In Großbritannien mussten Menschen, die älter als 75 Jahre sind keine Rundfunkgebühren zahlen. Doch damit ist ab dem kommenden Jahr Schluss. Seit dem Jahr 2000 hatte die Regierung in Großbritannien die Gebühren für diese Menschen übernommen. Damals war Labour noch an der Macht. Nun haben die Konservativen vor vier Jahren angekündigt, dass man ab 2020 diese Kosten nicht mehr übernehmen wird.
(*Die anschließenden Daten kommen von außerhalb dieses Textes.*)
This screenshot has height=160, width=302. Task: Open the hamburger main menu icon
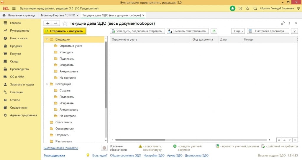14,9
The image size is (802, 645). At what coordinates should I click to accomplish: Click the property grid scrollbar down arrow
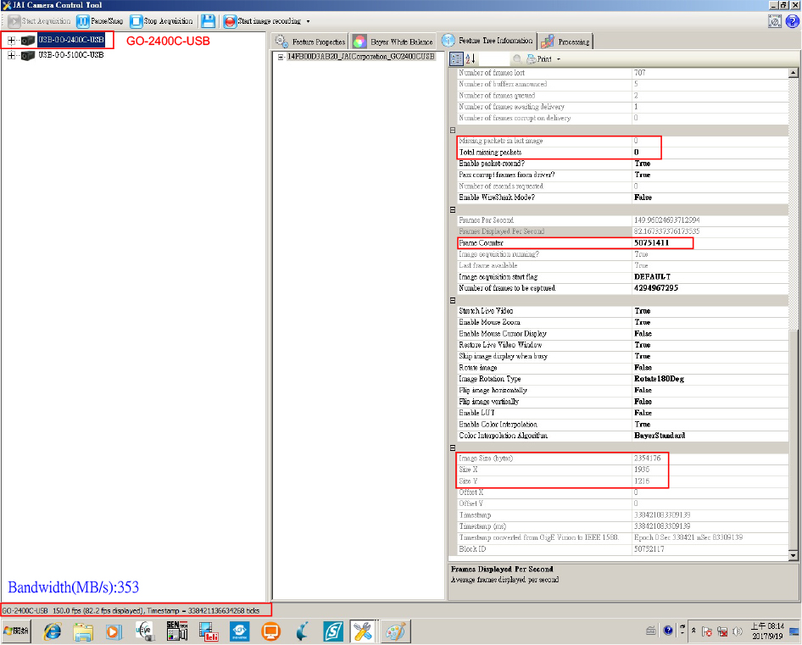pyautogui.click(x=794, y=555)
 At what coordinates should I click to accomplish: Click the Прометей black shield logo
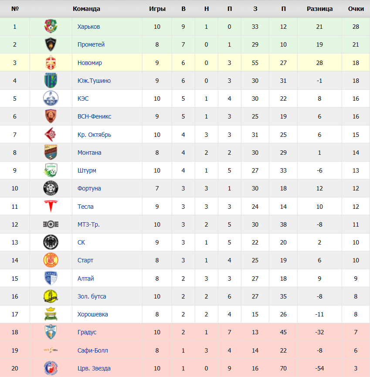coord(51,44)
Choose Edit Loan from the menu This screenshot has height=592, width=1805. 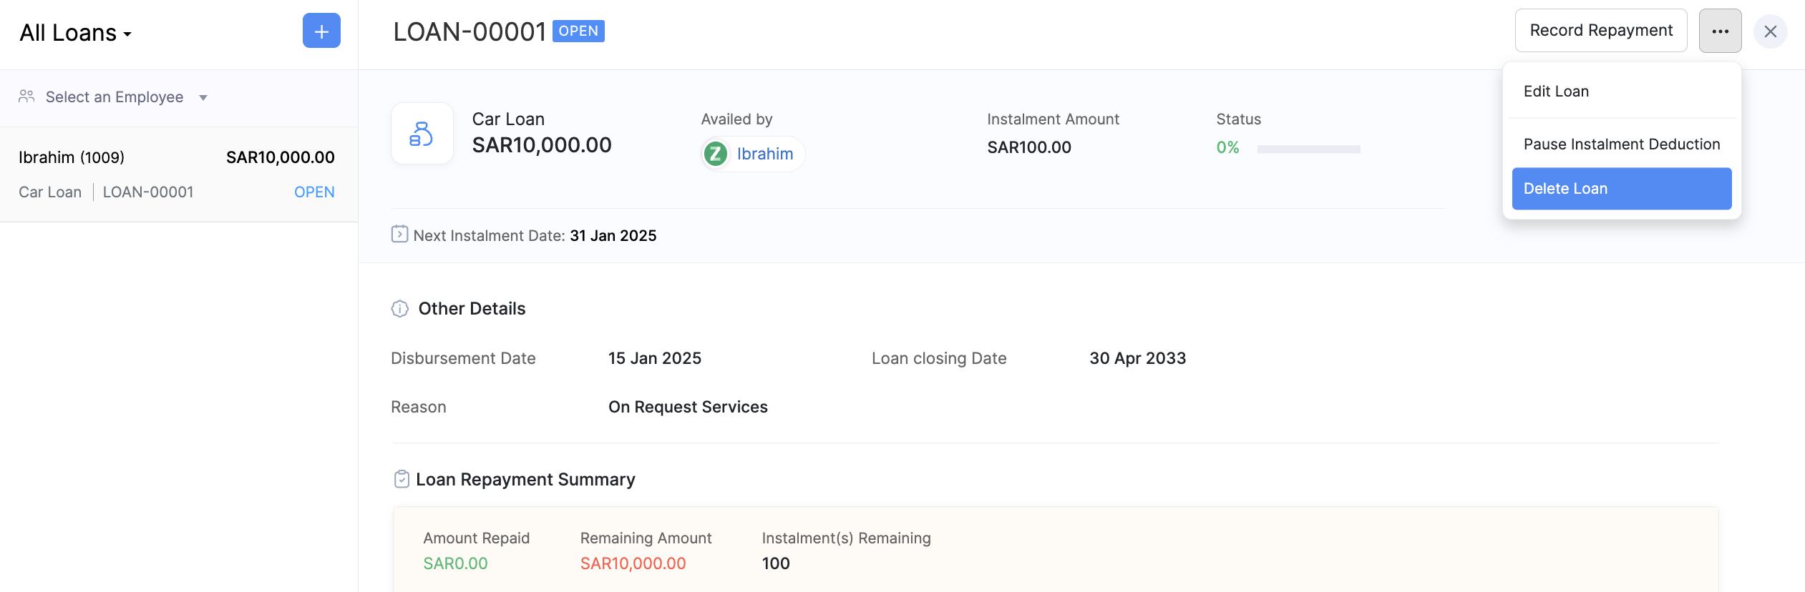point(1556,92)
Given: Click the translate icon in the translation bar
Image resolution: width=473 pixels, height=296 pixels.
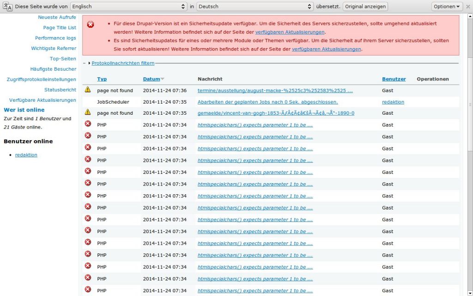Looking at the screenshot, I should coord(8,6).
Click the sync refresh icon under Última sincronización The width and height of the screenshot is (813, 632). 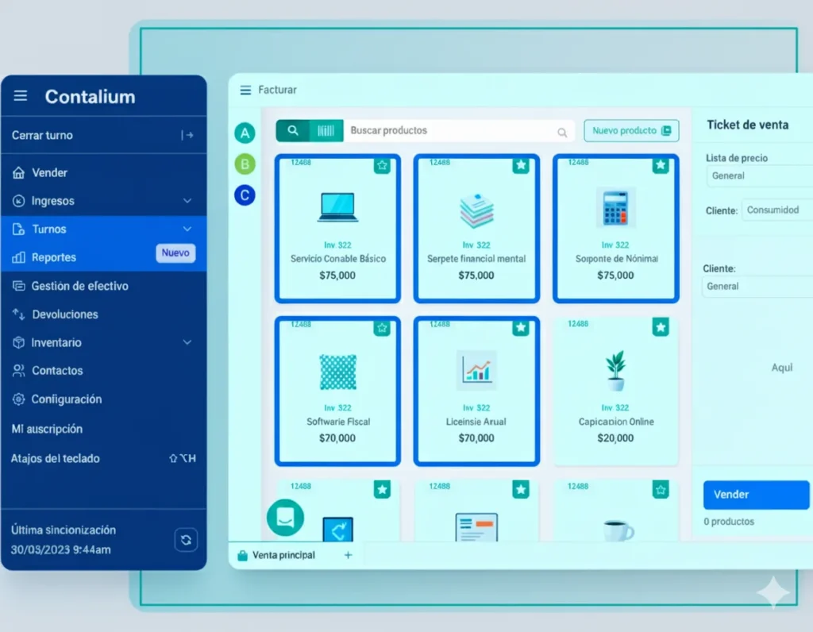[186, 540]
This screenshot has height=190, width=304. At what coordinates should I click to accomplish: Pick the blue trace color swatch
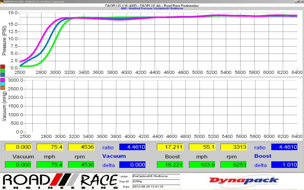pos(3,75)
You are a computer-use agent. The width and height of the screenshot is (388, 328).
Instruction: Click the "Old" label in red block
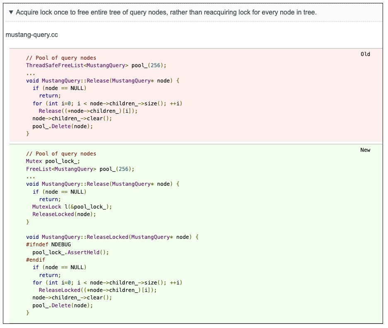click(365, 54)
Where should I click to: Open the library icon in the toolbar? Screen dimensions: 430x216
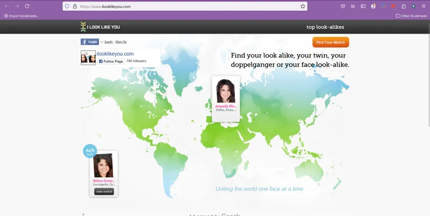pos(353,6)
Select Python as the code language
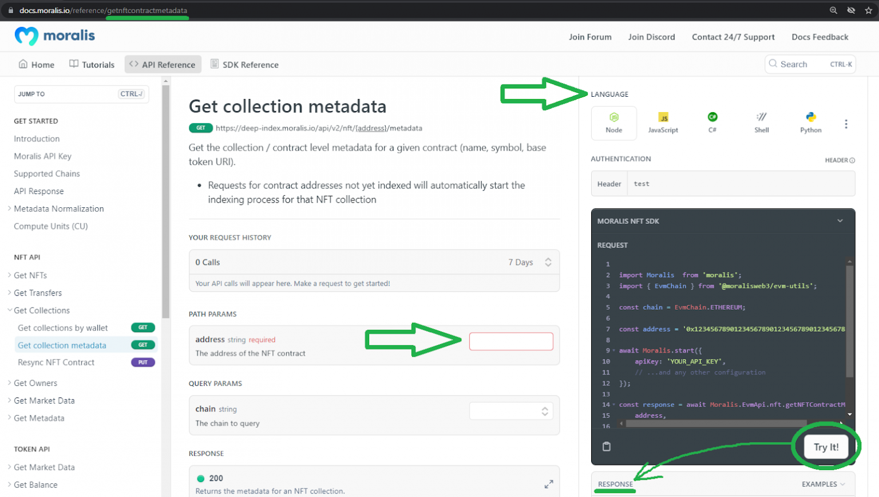 coord(810,123)
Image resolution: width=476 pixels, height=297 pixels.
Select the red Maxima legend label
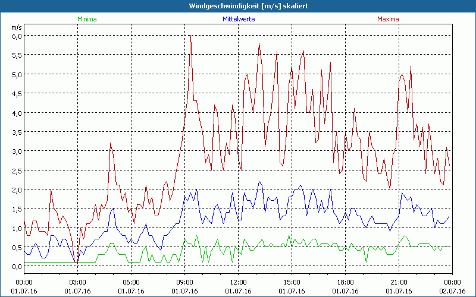(x=387, y=19)
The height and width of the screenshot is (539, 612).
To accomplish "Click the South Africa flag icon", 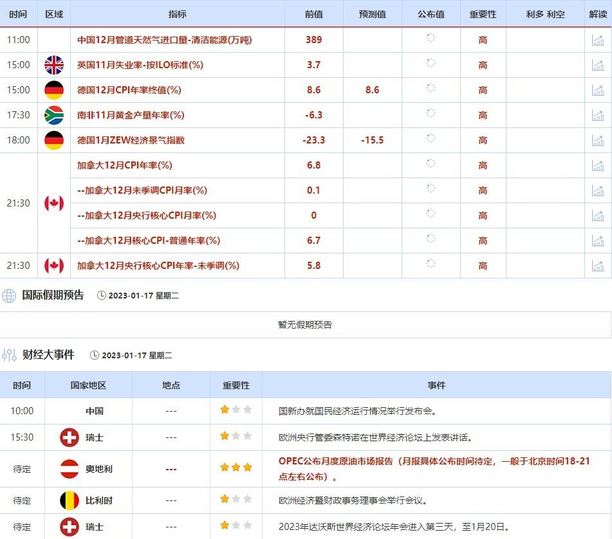I will pyautogui.click(x=54, y=115).
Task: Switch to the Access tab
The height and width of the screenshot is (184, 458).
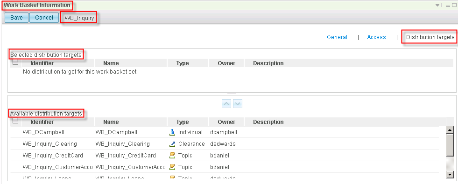Action: coord(376,37)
Der BBC, die sich ja durch diese Gebühren finanzieren, würden dann nach eigenen Angaben rund 745 Millionen Pfund im Jahr fehlen. Am Montag hat nun die Sendeanstalt einen Plan für das Dilemma veröffentlicht. Ab Juni 2020 sind nur noch die, die über 75 Jahre alt sind befreit, die einen staatlichen Rentenzuschuss bekommen. Alle anderen müssen dann die Gebühren von rund 155 Pfund im Jahr bezahlen. Die BBC selbst, spricht von einer „fairen Lösung“ für arme Rentner und alle anderen, die die Gebühren zahlen müssen.

Durch dieses neue System würden Kosten in Höhe von jährlich 250 Millionen Pfund entstehen, heiß es von der BBC. Daher müsse man weiter sparen. Ohne diese Lösung müsste man diverse Fernseh- und Rado-Sender einstellen.